[Dataset excerpt]
-*-

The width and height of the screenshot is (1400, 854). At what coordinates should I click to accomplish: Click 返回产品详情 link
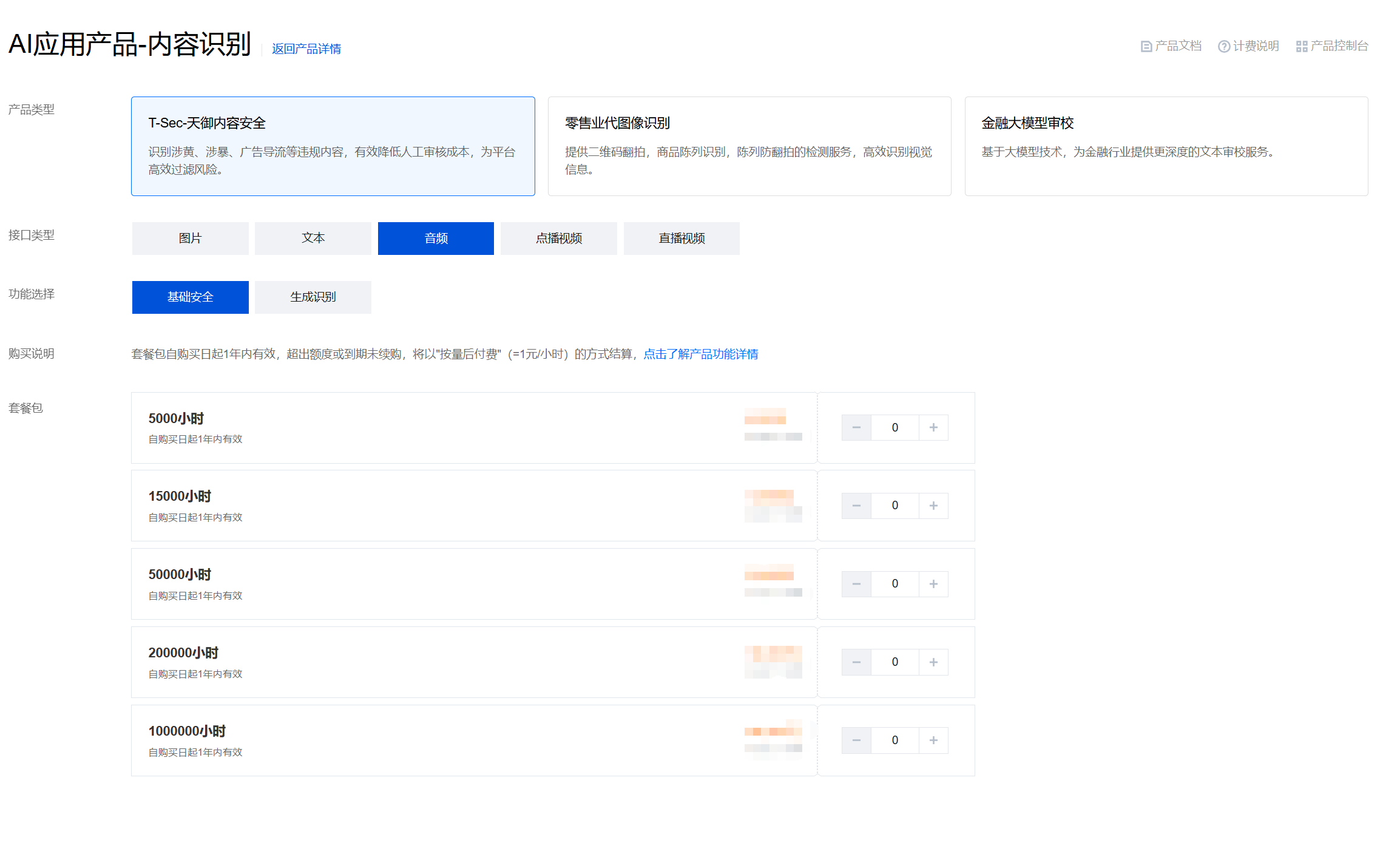306,49
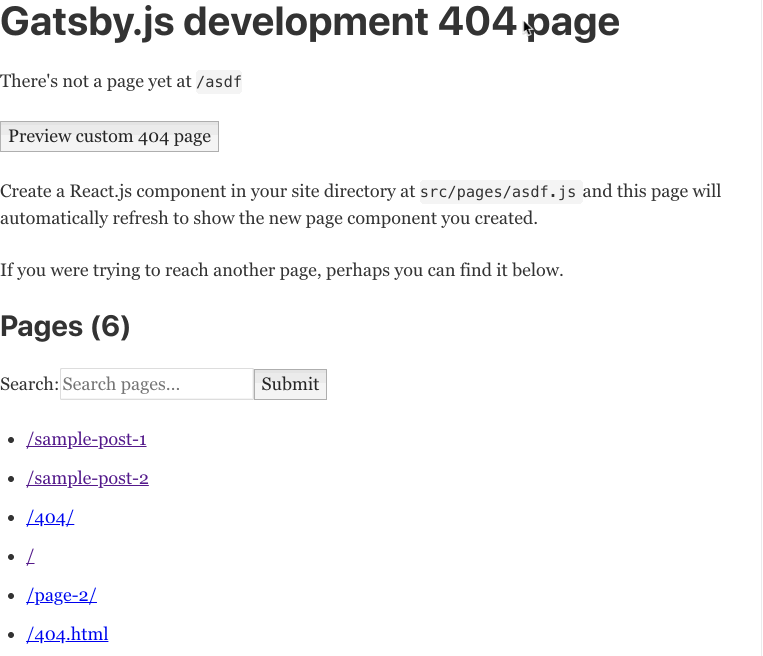
Task: Click the "automatically refresh" paragraph line
Action: click(268, 218)
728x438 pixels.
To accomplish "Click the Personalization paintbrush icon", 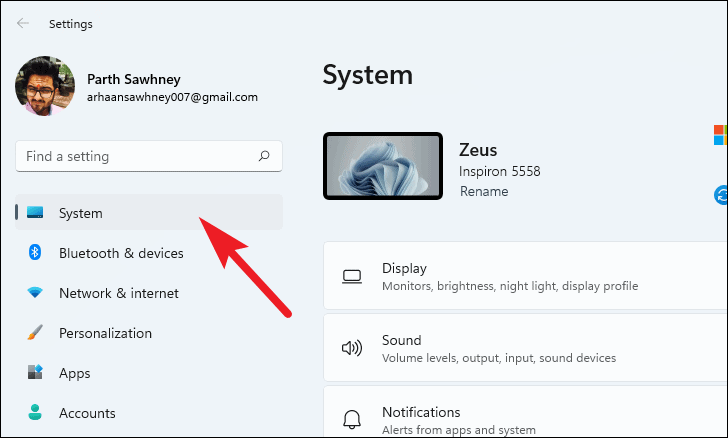I will click(35, 333).
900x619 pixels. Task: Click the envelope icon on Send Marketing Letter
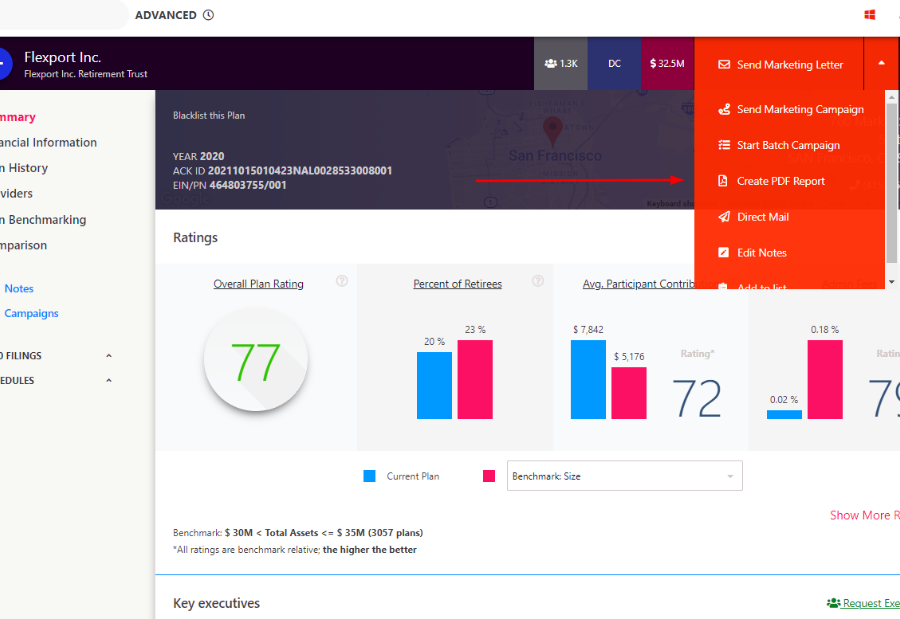724,65
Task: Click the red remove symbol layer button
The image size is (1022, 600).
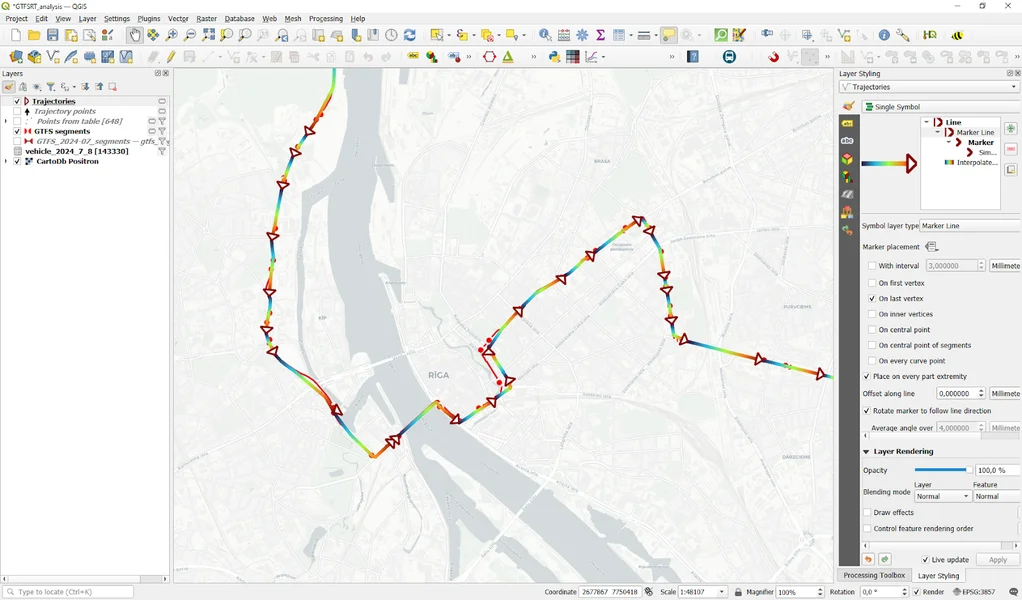Action: [x=1011, y=149]
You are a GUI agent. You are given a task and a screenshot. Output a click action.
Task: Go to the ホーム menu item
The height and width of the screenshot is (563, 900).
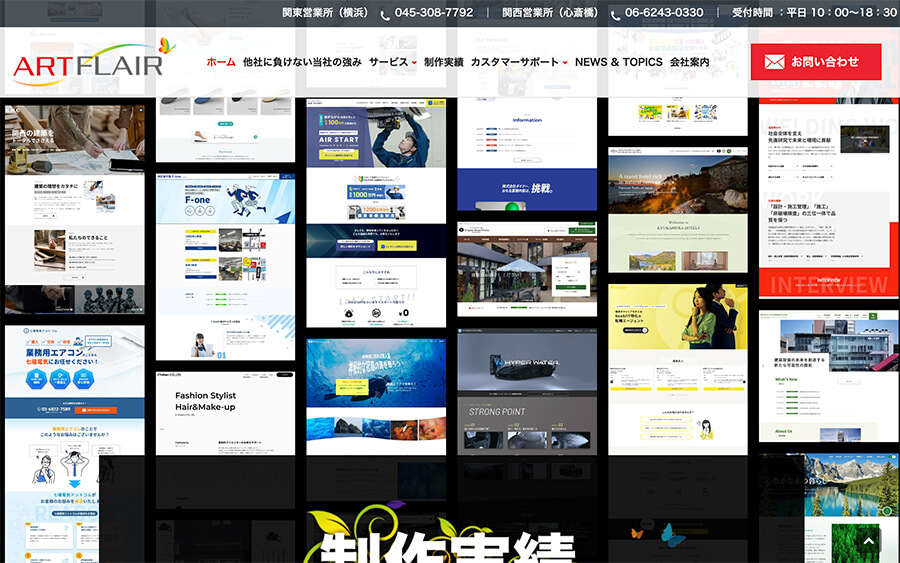coord(221,62)
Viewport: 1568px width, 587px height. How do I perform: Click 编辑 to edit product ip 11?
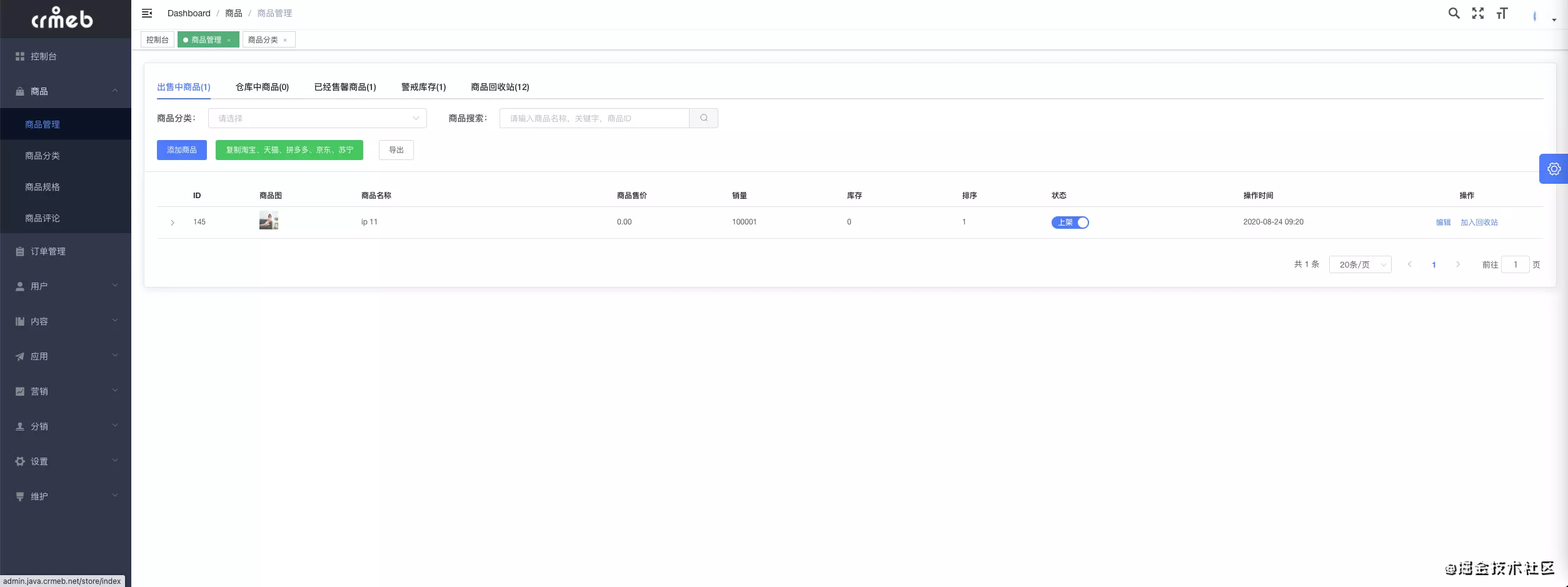tap(1443, 222)
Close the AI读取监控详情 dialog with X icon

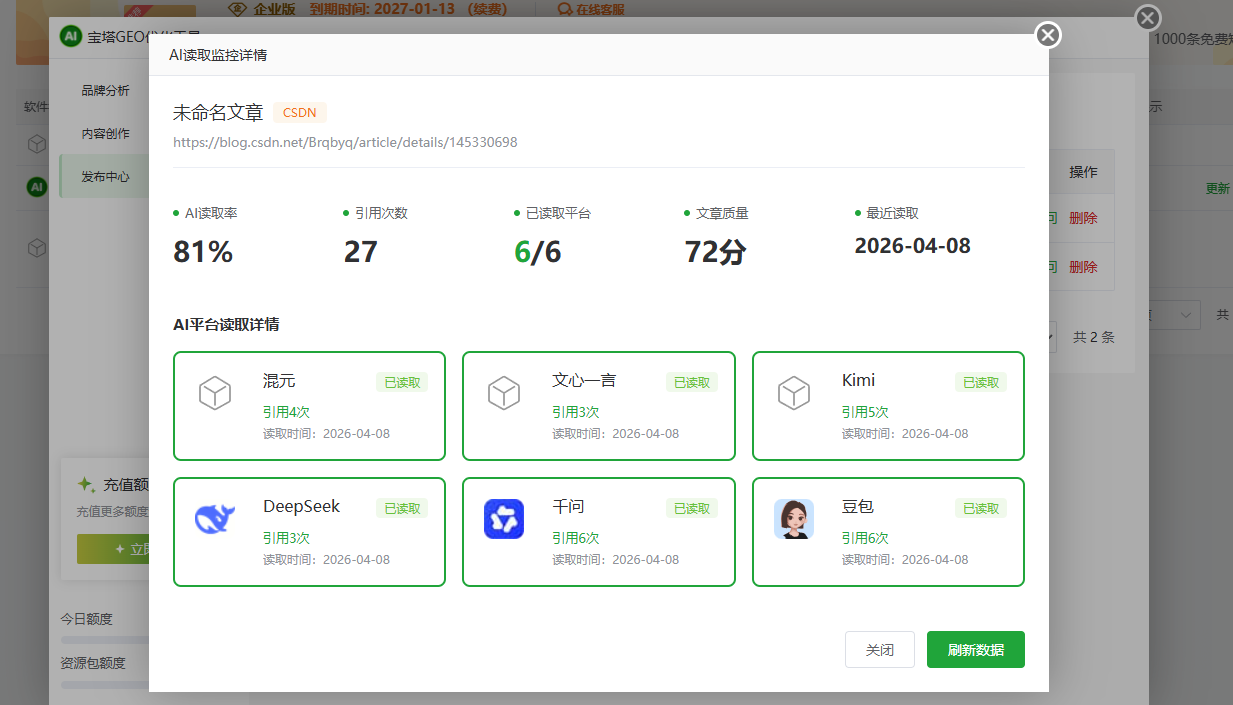1047,36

-*-

• **Given instruction**:
Rewrite the entries starting with the line containing "Task: Click the red" and going on through the line containing "coord(221,62)", replacing "GUI agent" with "GUI assistant" and keeping everything else unchanged. Leave the pictures out.

• **Exercise response**:
Task: Click the red remove symbol layer button
The image size is (1022, 600).
Action: [x=1011, y=149]
You are a GUI assistant. You are given a task and a screenshot. Output a click action.
Task: Go to the ホーム menu item
The height and width of the screenshot is (563, 900).
coord(221,62)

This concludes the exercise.